» **Task to complete**
All records below are to be set down precisely as written, excluding pictures.

» **Data under study**
-- Opening Marker --

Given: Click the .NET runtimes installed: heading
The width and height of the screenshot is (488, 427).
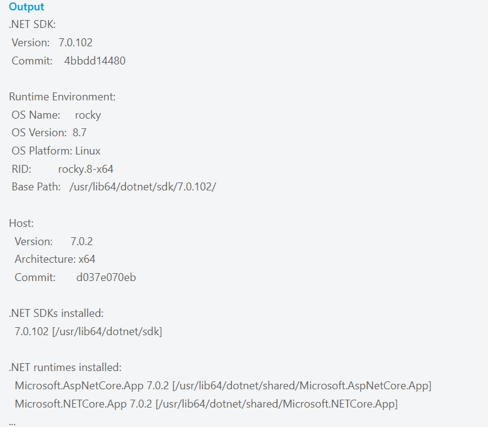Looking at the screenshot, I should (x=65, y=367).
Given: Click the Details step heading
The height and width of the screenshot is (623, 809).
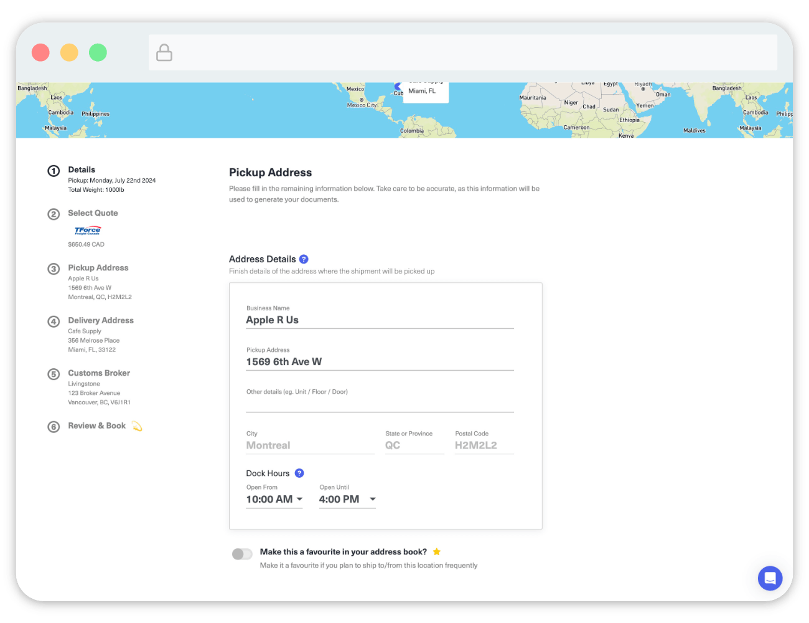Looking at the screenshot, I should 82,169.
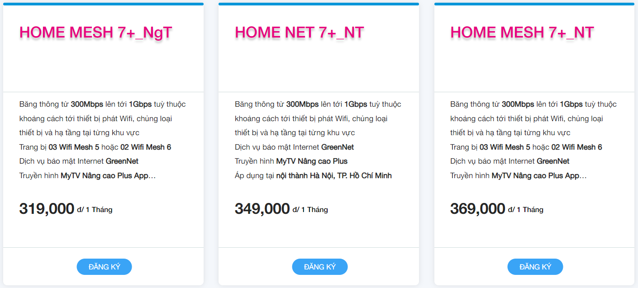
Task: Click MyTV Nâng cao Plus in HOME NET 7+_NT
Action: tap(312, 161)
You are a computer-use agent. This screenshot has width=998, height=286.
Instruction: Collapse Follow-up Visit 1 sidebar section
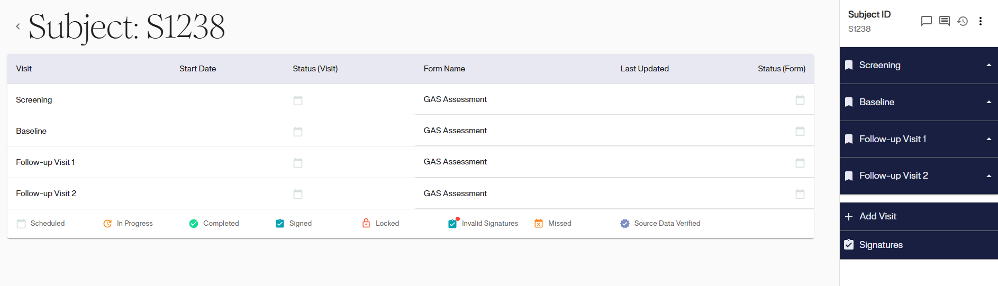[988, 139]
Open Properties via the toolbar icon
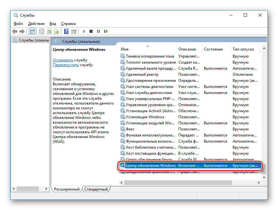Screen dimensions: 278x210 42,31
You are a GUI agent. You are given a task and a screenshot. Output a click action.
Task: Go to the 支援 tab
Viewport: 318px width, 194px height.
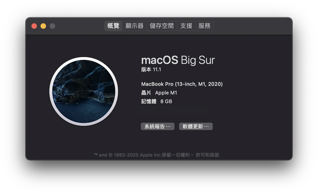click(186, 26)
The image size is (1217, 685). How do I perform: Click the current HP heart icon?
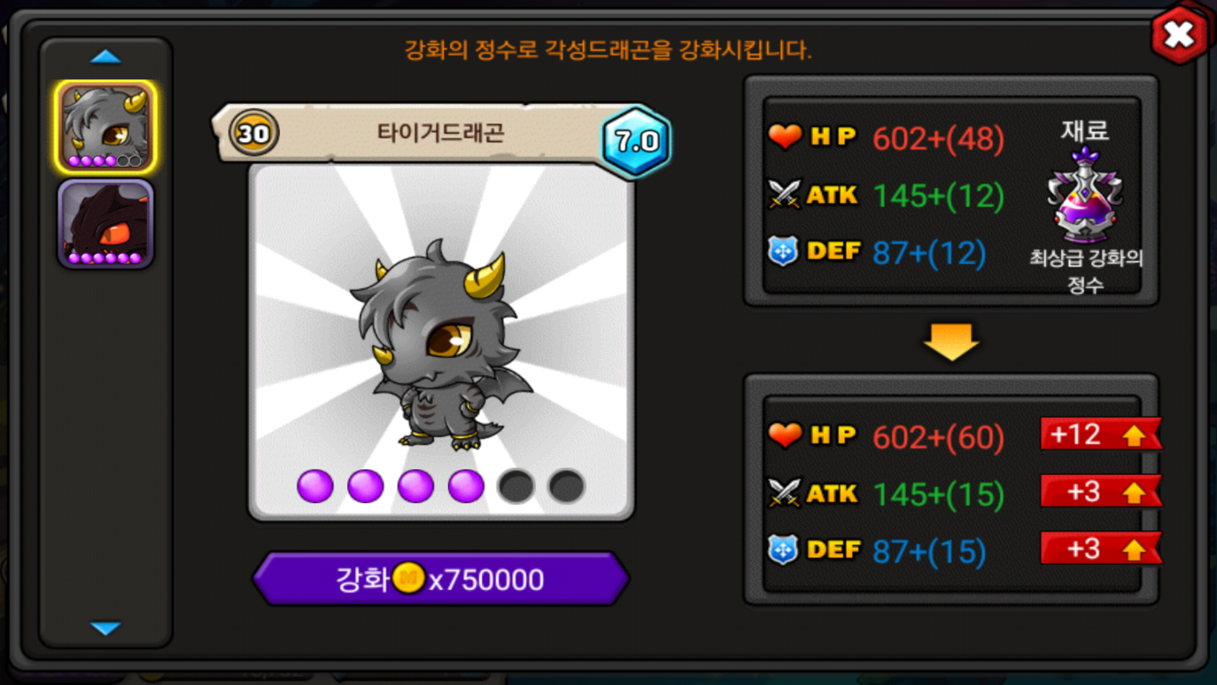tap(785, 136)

-- Closing Marker --

» **Answer to the problem**
Given: Click the .NET runtimes installed: heading
The width and height of the screenshot is (488, 427).
Looking at the screenshot, I should (x=65, y=367).
Given: Click the Details step heading
The height and width of the screenshot is (623, 809).
Looking at the screenshot, I should 82,169.
Task: Click MyTV Nâng cao Plus in HOME NET 7+_NT
Action: tap(312, 161)
You are a computer-use agent. This screenshot has width=998, height=286.
Instruction: Collapse Follow-up Visit 1 sidebar section
[988, 139]
Open Properties via the toolbar icon
Screen dimensions: 278x210 42,31
You are a GUI agent. You are given a task and a screenshot. Output a click action.
Task: Go to the 支援 tab
Viewport: 318px width, 194px height.
click(186, 26)
The image size is (1217, 685). How do I perform: Click the current HP heart icon?
tap(785, 136)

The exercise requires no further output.